"Then be quiet while I cut your bonds; afterwards move back toward me. But mark well you tread lightly along the floor, with no sound to attract attention."

He chuckled grimly.

"Fathers of Israel! it will astound those fellows to discover this place empty—'t is likely they will imagine me gone back to the Sun."

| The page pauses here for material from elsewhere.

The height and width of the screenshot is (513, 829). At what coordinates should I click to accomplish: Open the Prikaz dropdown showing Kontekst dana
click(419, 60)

Making no response to this natural conceit, I stretched myself forward the full length of my body, quickly drew the keen knife edge across his bonds, severing them with one stroke, thus setting free his arms. As the sundered cords dropped noiselessly to the floor I drew back into hiding, leaving him to rid himself of whatever might remain. A moment later he joined me, silently as a great shadow, and I cordially extended my hand to him.

CHAPTER XXXI

WE MOUNT THE CLIFF

"May the gracious blessing of the Lord rest upon you, Geoffrey Benteen," exclaimed the old Puritan fervently, as we faced each other in that gloomy passage, and it somehow heartened me to note tears in his gray eyes. There was heart, then, under all his crabbedness. "I have suffered much of late both in spirit and flesh, and the very sight of you is as a gift of mercy unto me. No angel with healing in his wings could prove more welcome, yet I dislike leaving yonder food for the sustenance of that foul idolater."

"You hunger then?" I questioned, amused at the regret with which he glanced backward.

"Is it hungered you call a man who has had but two dry bones to pick since yester-noon?" he groaned, pressing both hands upon his stomach. "I am lean as the Egyptian kine, and fain would welcome even locusts and wild honey."